___ Bacaan

Mereka adalah Mayjen Ali Hamdan Bogra (Akmil 1987, sebagai Wadan Sesko TNI), Mayjen Herman Asaribab (Akmil 1988B, sebagai Pangdam XVII/Cenderawasih). dan Mayjen Joppye Onesimus Wayangkau (Akmil 1986, Pangdam XVIII/Kasuari). Satu nama lagi yang bisa disebut adalah Irjen (Pol) Paulus Waterpauw, yang baru saja ditetapkan sebagai Kapolda Papua.
Khusus mutasi bagi perwira yang berasal TNI, diatur berdasarkan dua Skep (surat keputusan).Dalam Skep pertama tertanggal 14 Agustus 2019, sebenarnya yang muncul baru dua nama, yakni Brigjen Ali Hamdan Bogra dan Mayjen Joppye.
Nama yang terakhir ini sedianya akan digeser, dari Pangdam XVIII/Kasuari menjadi Pangdam XVII/Cenderawasih. Namun sebelum sempat dilaksanakan sertijab, Skep tersebut dianulir, berdasarkan Skep (kedua) yang diterbitkan awal September.
Skep (kedua) yang terbit pada awal September, berisi tentang pembatalan Yoppye sebagai Pangdam XVII/Cendrawasih. Dengan kata lain, Mayjen Yoppye tetap dalam posisi yang lama (Pangdam XVIII/Kasuari), sementara untuk posisi Pangdam XVII/Cenderawasih dipercayakan kepada Mayjen Herman Asaribab.
Hanya Ali Hamdan Bogra yang tetap dilantik sebagai Wadan Sesko TNI, sesuai bunyi Skep pertama, dan pada jabatan yang baru Ali Hamdan Bogra akan berpangkat mayjen.
Munculnya dua Skep tersebut tentu saja fenomena menarik, karena TNI biasanya sangat perfect dalam menyusun sebuah Skep, terlebih bila skep terkait mutasi, karena hal itu menyangkut nasib seorang perwira, jadi perlu cermat dan kehati-hatian dalam menyusunnya.
Bila sebuah Skep sampai dibatalkan atau dianulir, tentu ada sesuatu yang luar biasa. Benar, penyebabnya adalah perkembangan situasi di Papua yang sudah pada tahap genting. Sehingga diambil kebijakan, agar putera daerah yang menjadi Pangdam, berdasar asumsi mereka lebih paham kultur masyarakat, jadi diharapkan mereka bisa segera memulihkan keadaan.
Begitu juga alasan pengangkatan (kembali) Irjen Paulus Waterpauw sebagai Kapolda Papua, untuk kedua kalinya.
Seorang jenderal mengulang kembali pada jabatannya yang lama, termasuk peristiwa langka, tentu saja berdasarkan alasan yang sama, yakni mendorong putera daerah pada posisi pimpinan. Sekadar mengingatkan, Irjen Paulus Waterpauw, sebelumnya pernah menjadi Kapolda Papua (2015-2017) dan juga Kapolda (pertama) Papua Barat.
Promosi berdasar afirmasi
Dengan memanasnya situasi politik di Papua, seolah menjadi afirmasi pada karier perwira asli Papua. Promosi adalah misteri, sehingga soal nasib (baik) turut berpengaruh.

______
___ Data Pendukung

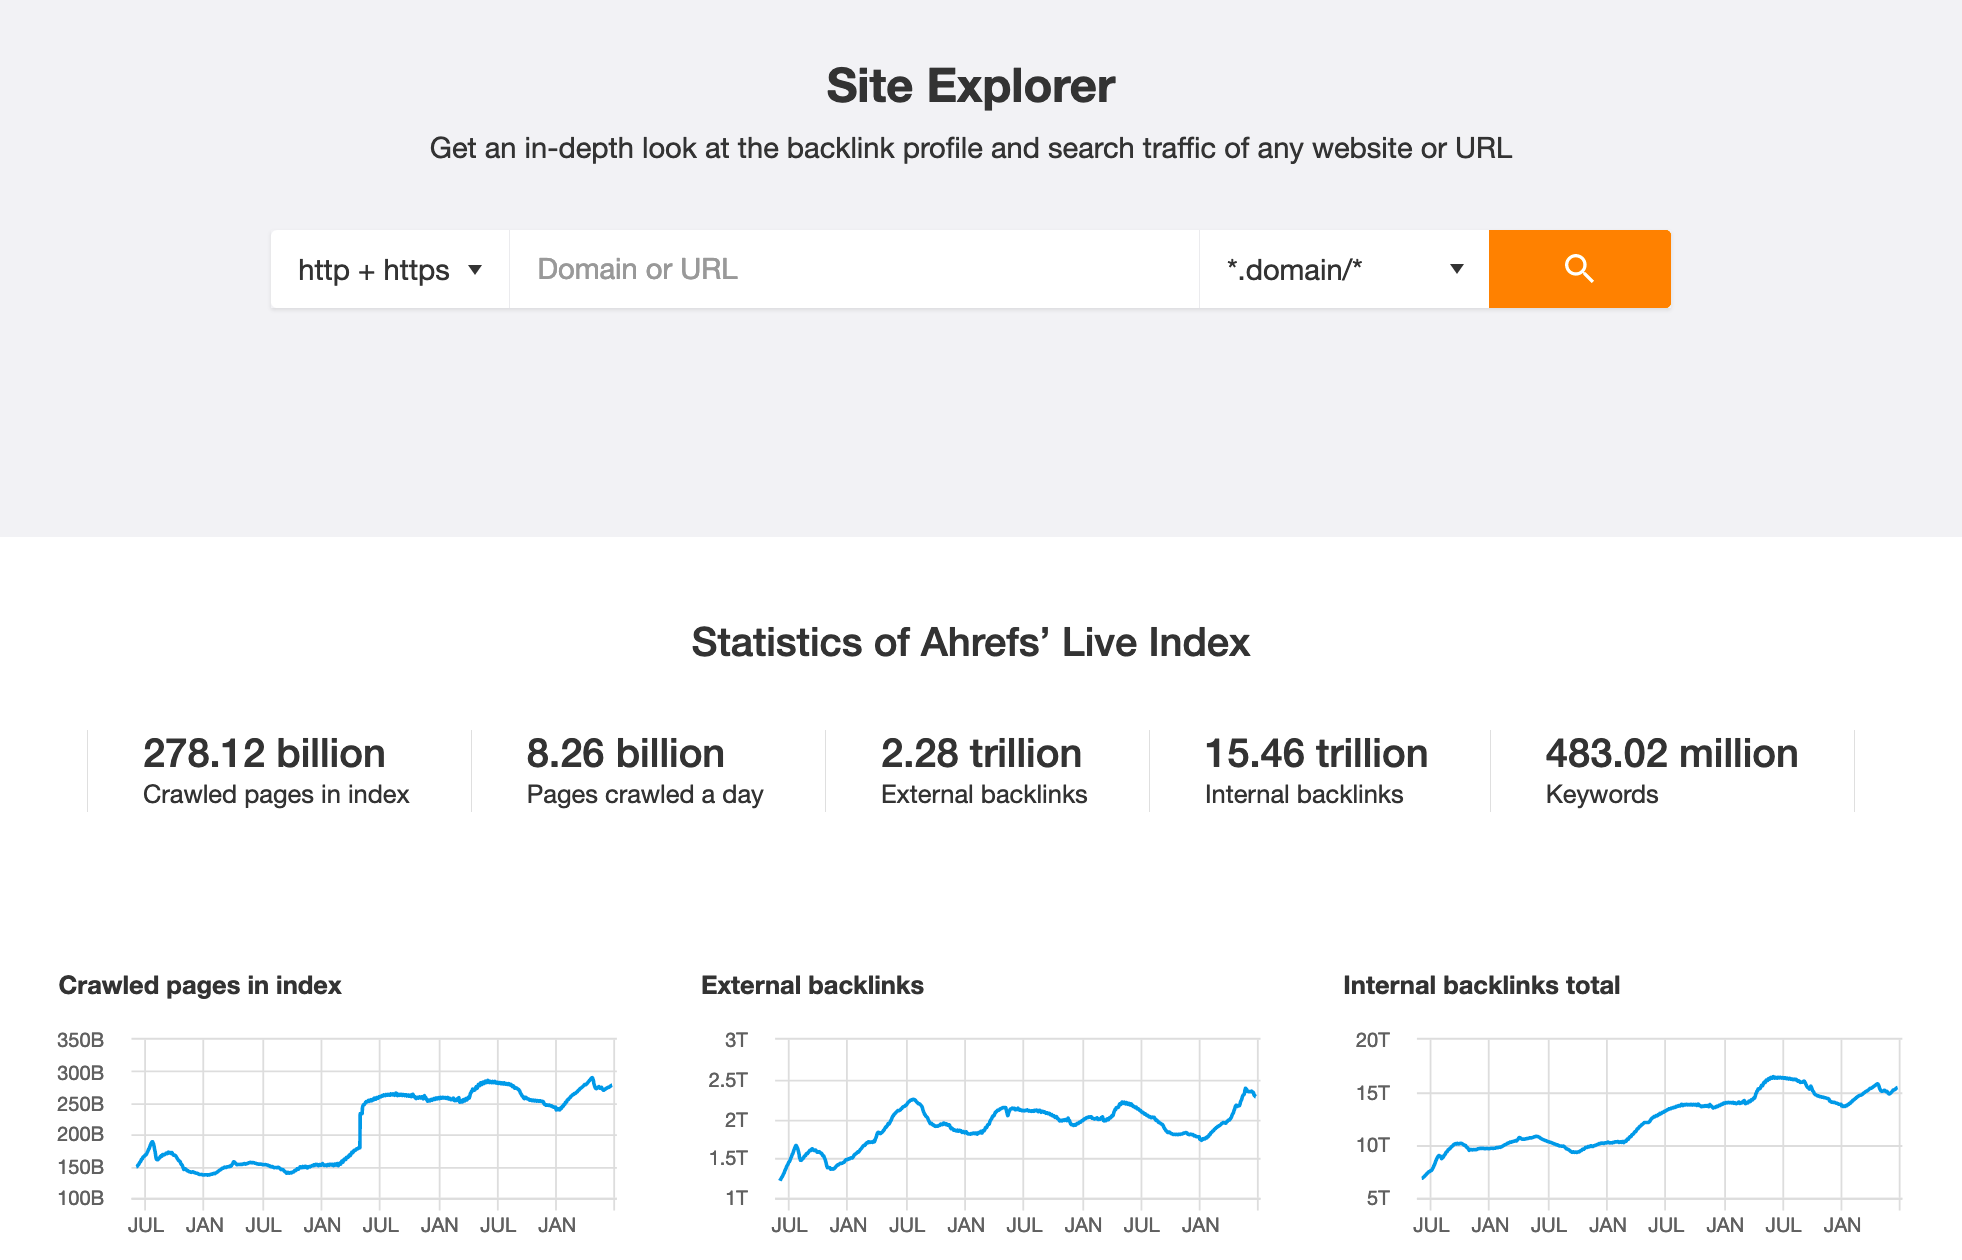Click the protocol dropdown arrow caret
The image size is (1962, 1260).
475,270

______

Tugas ::
Berdasarkan bacaan tentang mutasi perwira di Papua, jelaskan alasan Skep pertama tertanggal 14 Agustus 2019 dianulir. Jawab dalam satu sampai tiga kalimat.

Hasil Tugas ::
Skep pertama dianulir karena situasi di Papua sudah berkembang sampai tahap genting. Karena itu, diambil kebijakan agar putera daerah menjadi Pangdam. Mereka dianggap lebih paham kultur masyarakat dan diharapkan dapat segera memulihkan keadaan.